— Ты уезжаешь?
Все удивились.
— Я слышал все, что вы говорили, но не мог двигаться… Так вот, Морис, возьми все деньги! Поройся в карманах моих брюк!
Из полковых денег, которые они поделили, у каждого осталось франков по двести.
— Деньги?! — воскликнул Морис. — Да ведь тебе они нужней, чем мне: у меня обе ноги целы! На возвращение в Париж мне двухсот франков хватит, а погибнуть там можно бесплатно… Ну, до свидания, дружище, и спасибо за все разумное и хорошее, что ты для меня сделал: если бы не ты, я, наверно, уже валялся где-нибудь в поле, как дохлый пес!
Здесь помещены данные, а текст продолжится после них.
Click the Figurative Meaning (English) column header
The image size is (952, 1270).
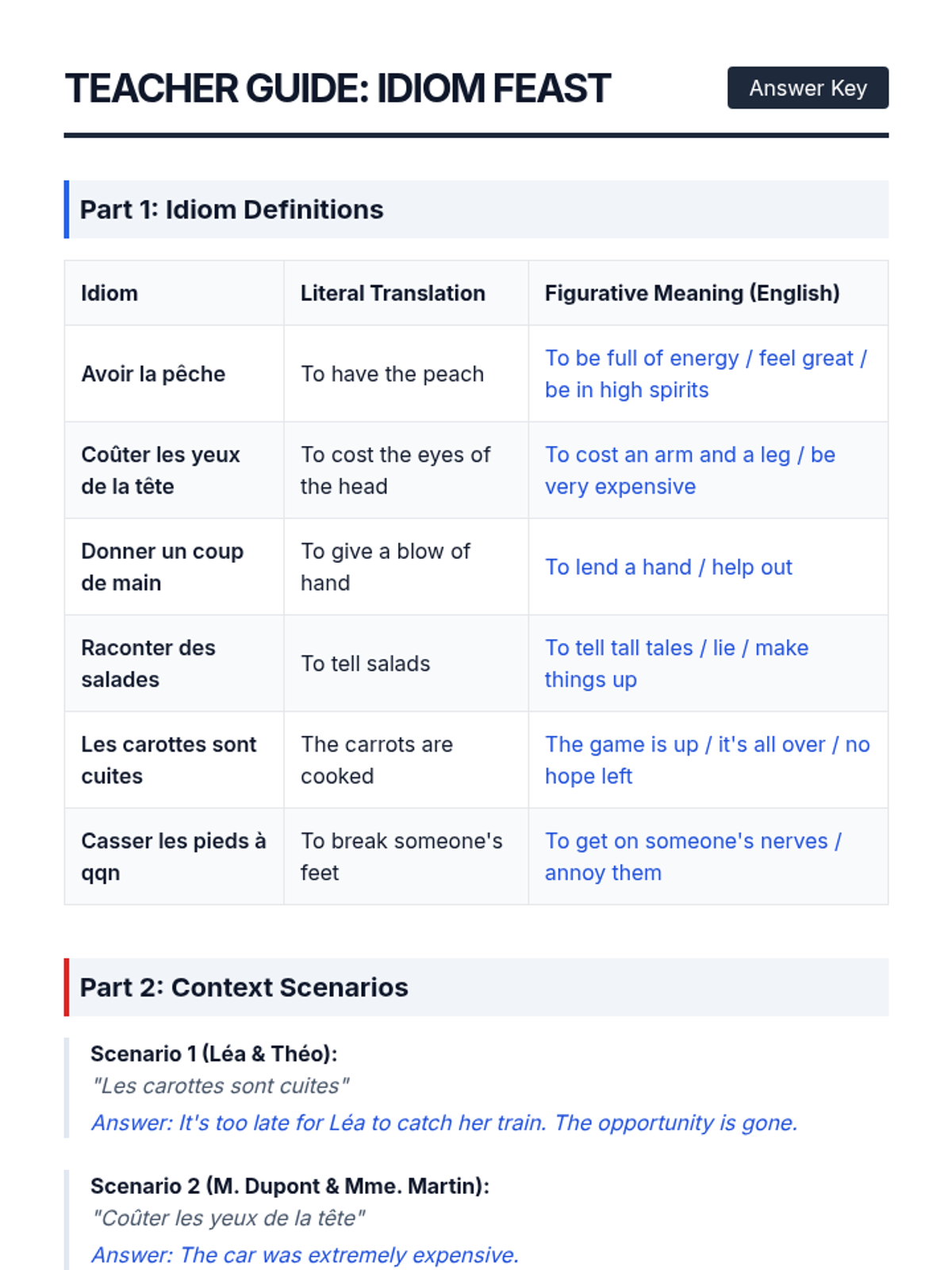[x=692, y=294]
Жан прервал его движением руки:
— Ты мне ничего не должен, мы квиты! Не унеси ты меня в тот раз на спине, меня бы схватили пруссаки. Да еще вчера ты вырвал меня из их лап… Ты заплатил вдвойне; теперь мой черед отдать за тебя жизнь… Как я буду тревожиться, когда ты уедешь!
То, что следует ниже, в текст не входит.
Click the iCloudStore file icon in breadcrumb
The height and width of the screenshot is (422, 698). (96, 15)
Голос его задрожал, на глазах выступили слезы.
— Поцелуй меня, голубчик!
Они поцеловались, и, как накануне, в этом поцелуе было чувство братства, возникшее в эти недели совместной героической жизни среди опасностей, которые объединили их тесней, чем целые годы обычной дружбы. Дни без хлеба, ночи без сна, чудовищные мытарства, вечная близость смерти — все воплотилось в их нежности. Разве могут когда-нибудь разъединиться два сердца, слитые воедино самопожертвованием? Но в поцелуе, которым они обменялись в лесной темноте, была новая надежда на спасение, а теперь в этом прощальном поцелуе было томление разлуки. Увидятся ли они еще когда-нибудь? И как? При каких обстоятельствах? Печальных или радостных?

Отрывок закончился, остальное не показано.